DATA SUPPLIED:
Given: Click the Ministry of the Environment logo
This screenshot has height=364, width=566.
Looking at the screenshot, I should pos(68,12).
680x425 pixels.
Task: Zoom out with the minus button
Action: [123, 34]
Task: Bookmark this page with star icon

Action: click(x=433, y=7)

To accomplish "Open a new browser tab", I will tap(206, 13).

--

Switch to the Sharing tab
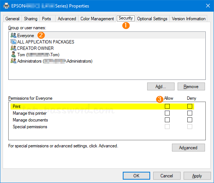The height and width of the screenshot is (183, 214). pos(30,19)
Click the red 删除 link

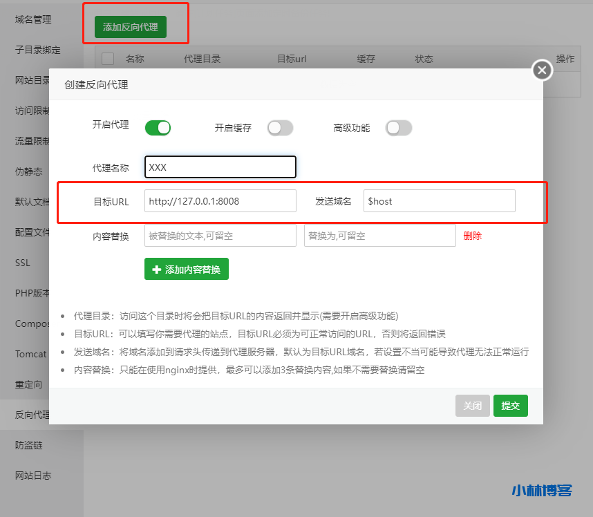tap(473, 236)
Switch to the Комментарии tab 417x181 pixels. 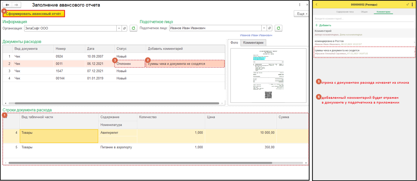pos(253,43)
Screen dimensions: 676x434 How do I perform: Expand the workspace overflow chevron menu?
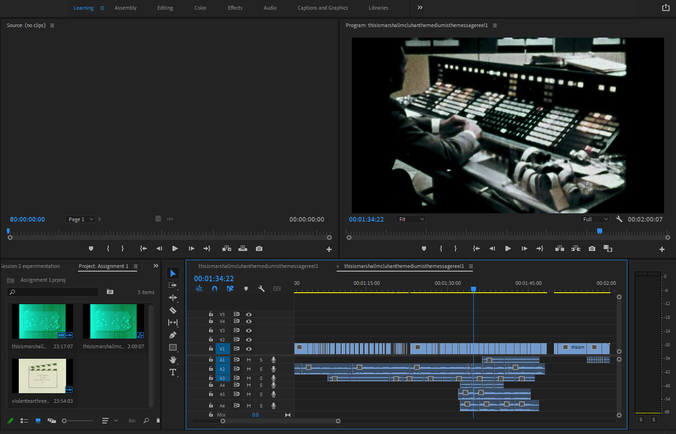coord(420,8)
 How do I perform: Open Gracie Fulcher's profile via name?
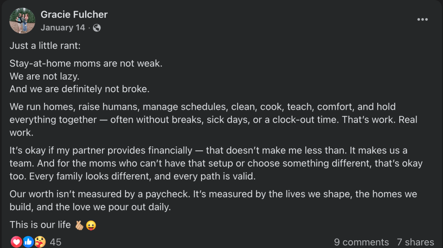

==

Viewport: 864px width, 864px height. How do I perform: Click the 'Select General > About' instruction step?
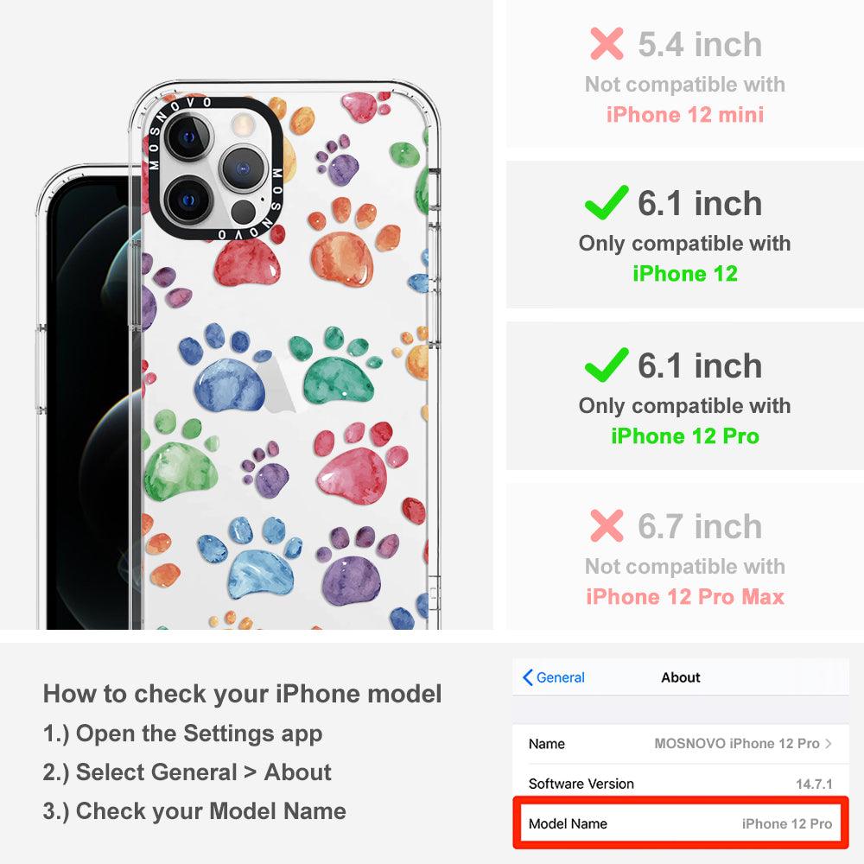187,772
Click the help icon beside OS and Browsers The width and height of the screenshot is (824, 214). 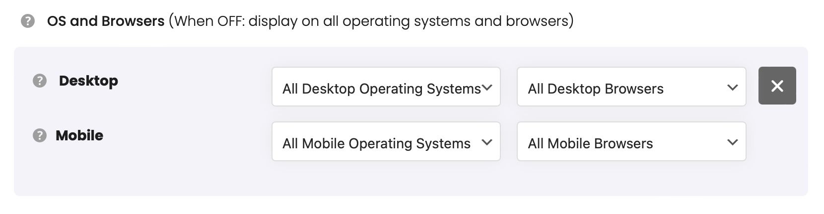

TASK OBJECTIVE:
Go line by line through the records and copy those that contain the word "Open".

OUTPUT OF THE EXERCISE:
To accomplish "Open a new browser tab", I will tap(206, 13).
 How do I perform: Open Gracie Fulcher's profile via name?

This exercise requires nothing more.